The Department of Toxic Substances Control (DTSC) in California has implemented a rule that requires producers of vehicle tires for sale in the state to investigate safer alternatives to the chemical 6PPD which is used by manufacturers to reduce tire cracking and enhance service life.
The ruling was adopted to protect public and environmental health, and comes as 6PPD has been found to react with ozone in the air, resulting in 6PPD-quinone. Traces were discovered in California’s streams, with the chemical found to kill coho salmon as the species migrates upstream to spawn.
DTSC’s regulation to add vehicle tires containing 6PPD to California’s list of Priority Products, which was initially proposed in 2022, will come into effect on October 1, 2023. The DTSC has also announced that domestic and foreign manufacturers must let the department know by November 30 if the tires that they produce for the Californian market contain 6PPD.

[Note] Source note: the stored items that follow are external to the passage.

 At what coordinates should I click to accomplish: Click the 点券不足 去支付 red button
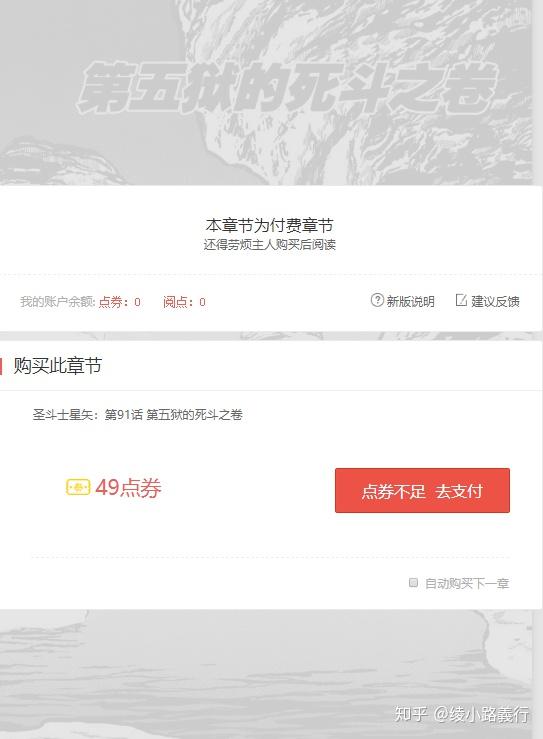(422, 490)
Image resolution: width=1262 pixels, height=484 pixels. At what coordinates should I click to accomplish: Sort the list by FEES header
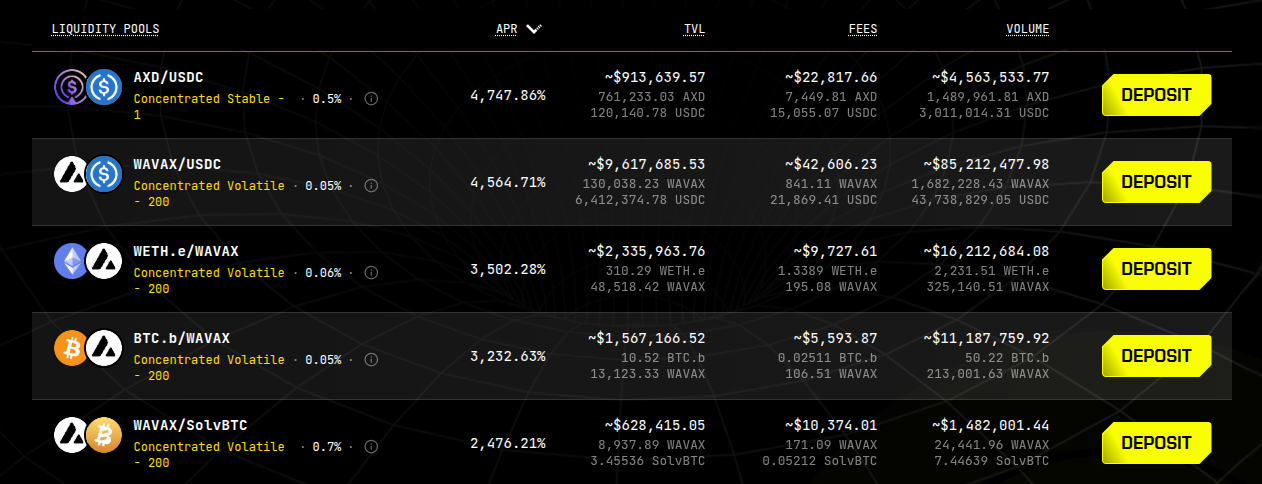click(862, 29)
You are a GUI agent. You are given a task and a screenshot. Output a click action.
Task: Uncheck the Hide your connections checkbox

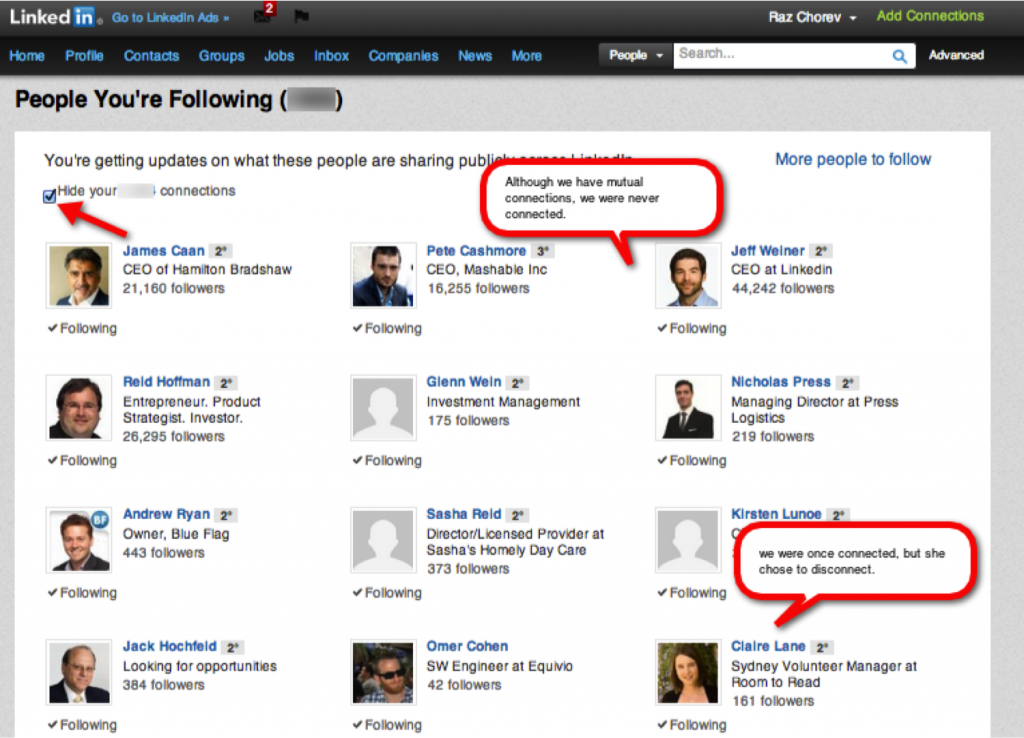[x=50, y=197]
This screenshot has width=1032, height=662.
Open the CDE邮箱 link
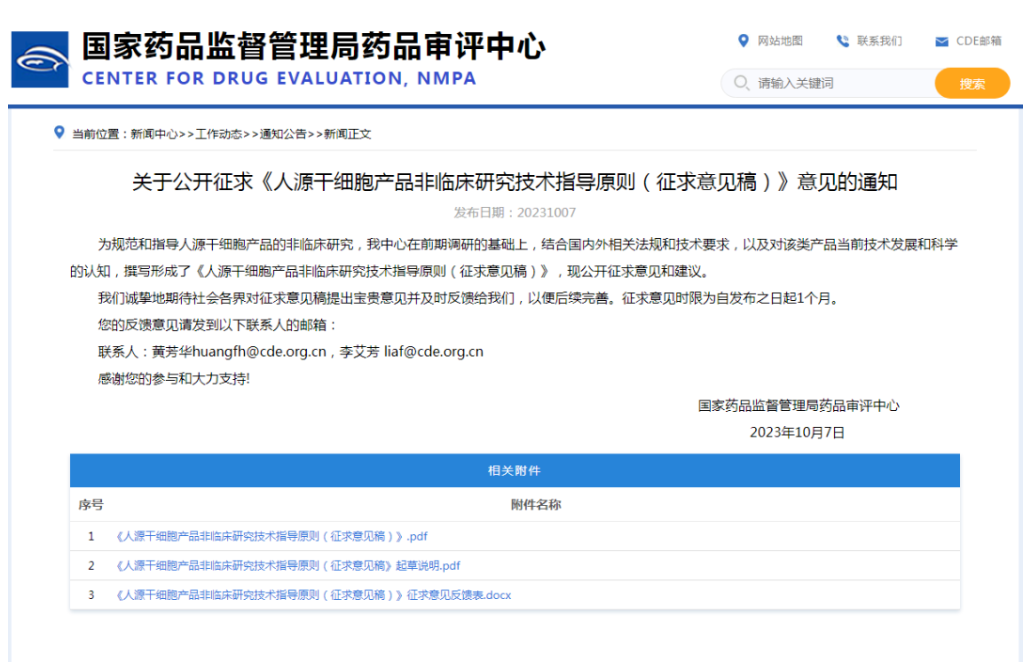(978, 41)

The department is working in collaboration with the US Tire Manufacturers Association (USTMA) to guide tire manufacturers through the new process.

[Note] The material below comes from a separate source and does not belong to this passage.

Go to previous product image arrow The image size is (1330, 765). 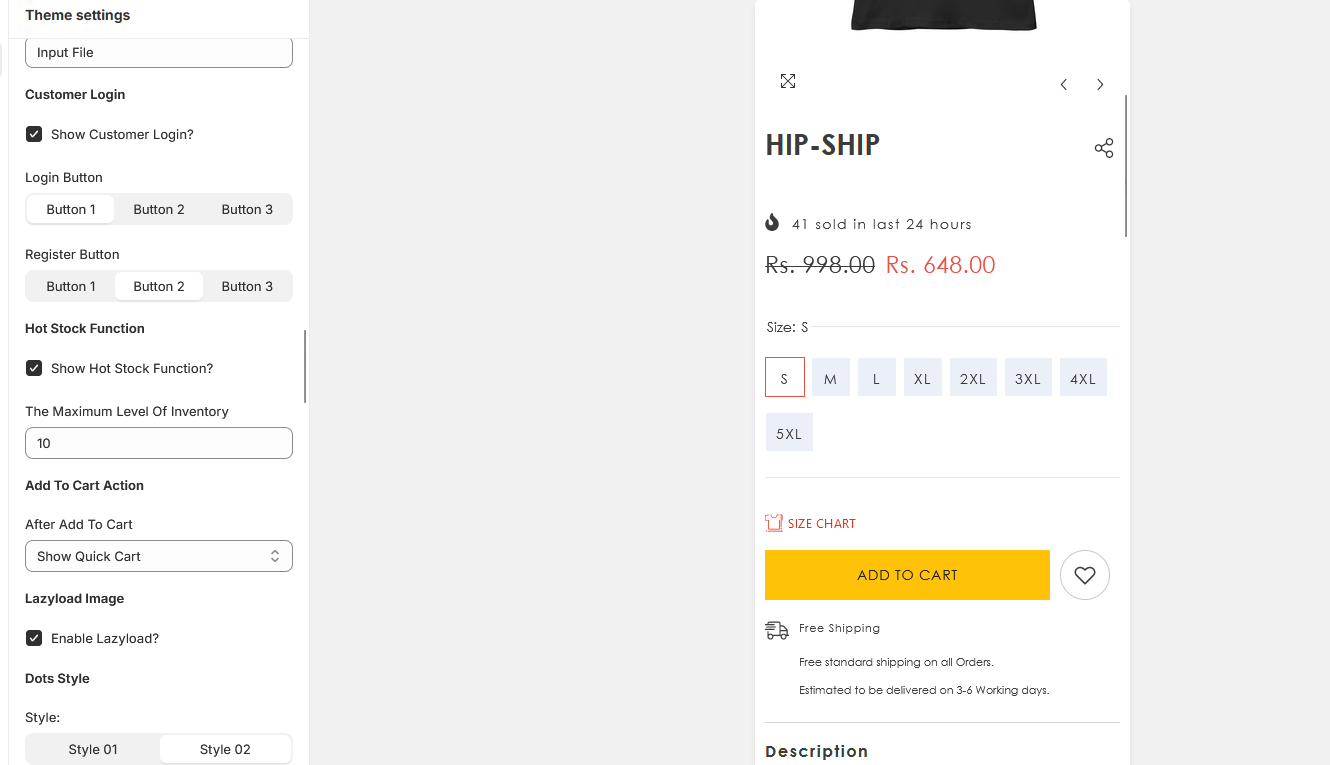click(1064, 85)
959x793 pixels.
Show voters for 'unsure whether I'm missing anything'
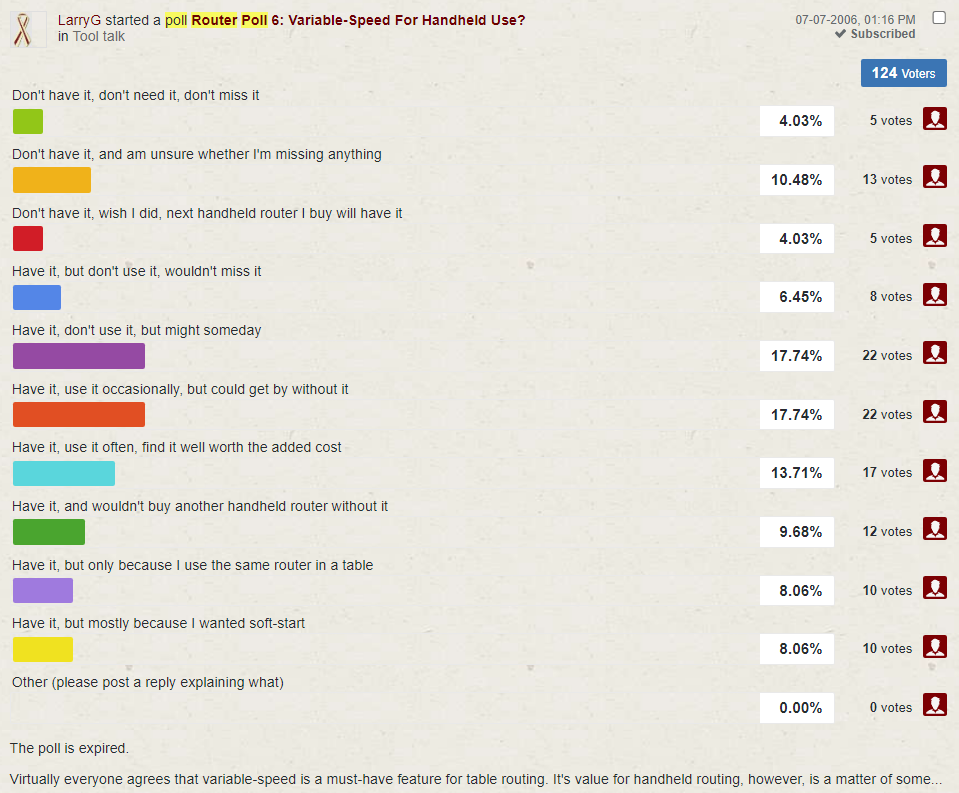(x=934, y=178)
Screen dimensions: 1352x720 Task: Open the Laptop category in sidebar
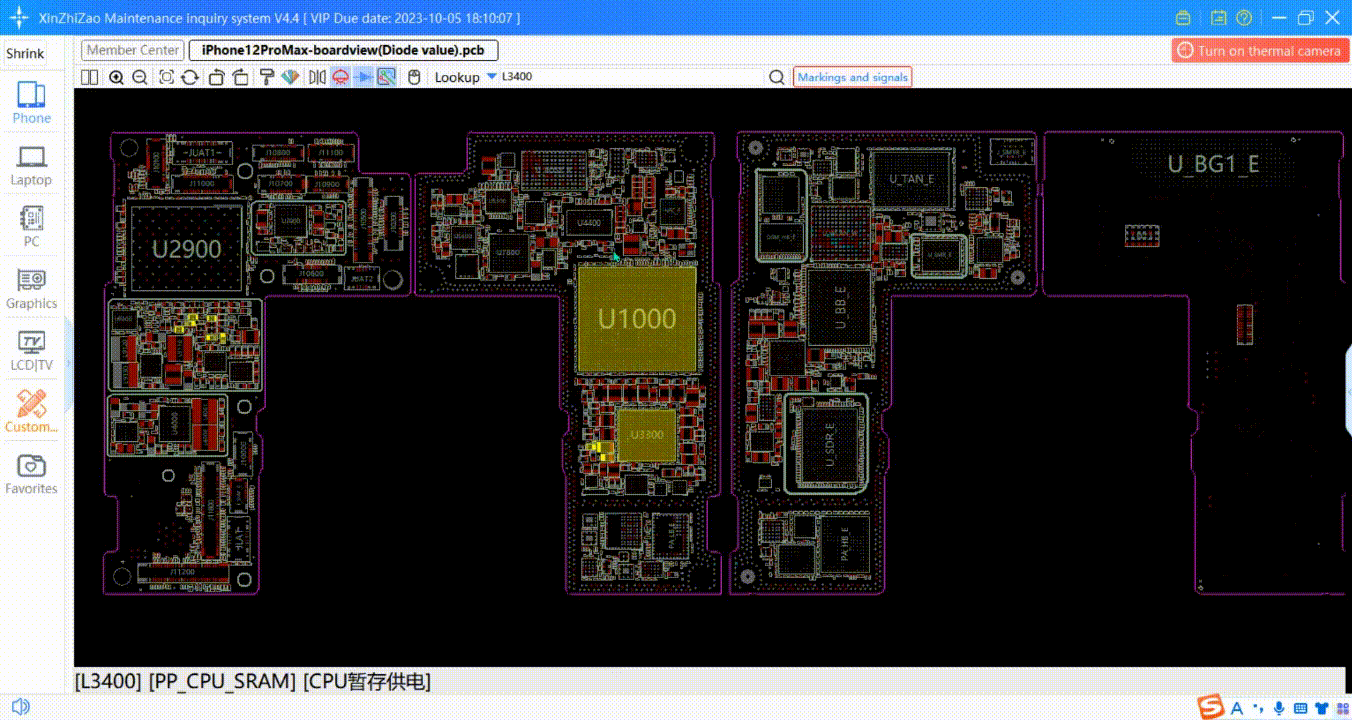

“We are working with the US EPA, other states, researchers and the Tire Manufacturers Association to find a path to make tires safer for our environment without compromising on-road safety,” said Dr Meredith Williams, director, DTSC.
The new regulation come after scientists in the US Pacific Northwest linked 6PPD from vehicle tires with coho salmon deaths. The confirmed presence of 6PPD-quinone in the state’s waterways has resulted in the salmon species now being classified as endangered or threatened.
“DTSC’s Alternatives Analysis process requires manufacturers to identify and compare the impacts of potential alternatives with those of the Chemical of Concern across a product’s life cycle,” explained Karl Palmer, deputy director, DTSC.
“6PPD plays a crucial role in the safety of tires on California’s roads and, currently, there are no widely available safer alternatives. For this reason, our framework is ideally suited for identifying alternatives to 6PPD that ensure the continued safety of the tires on California’s roads while protecting California’s fish populations and the communities that rely on them.”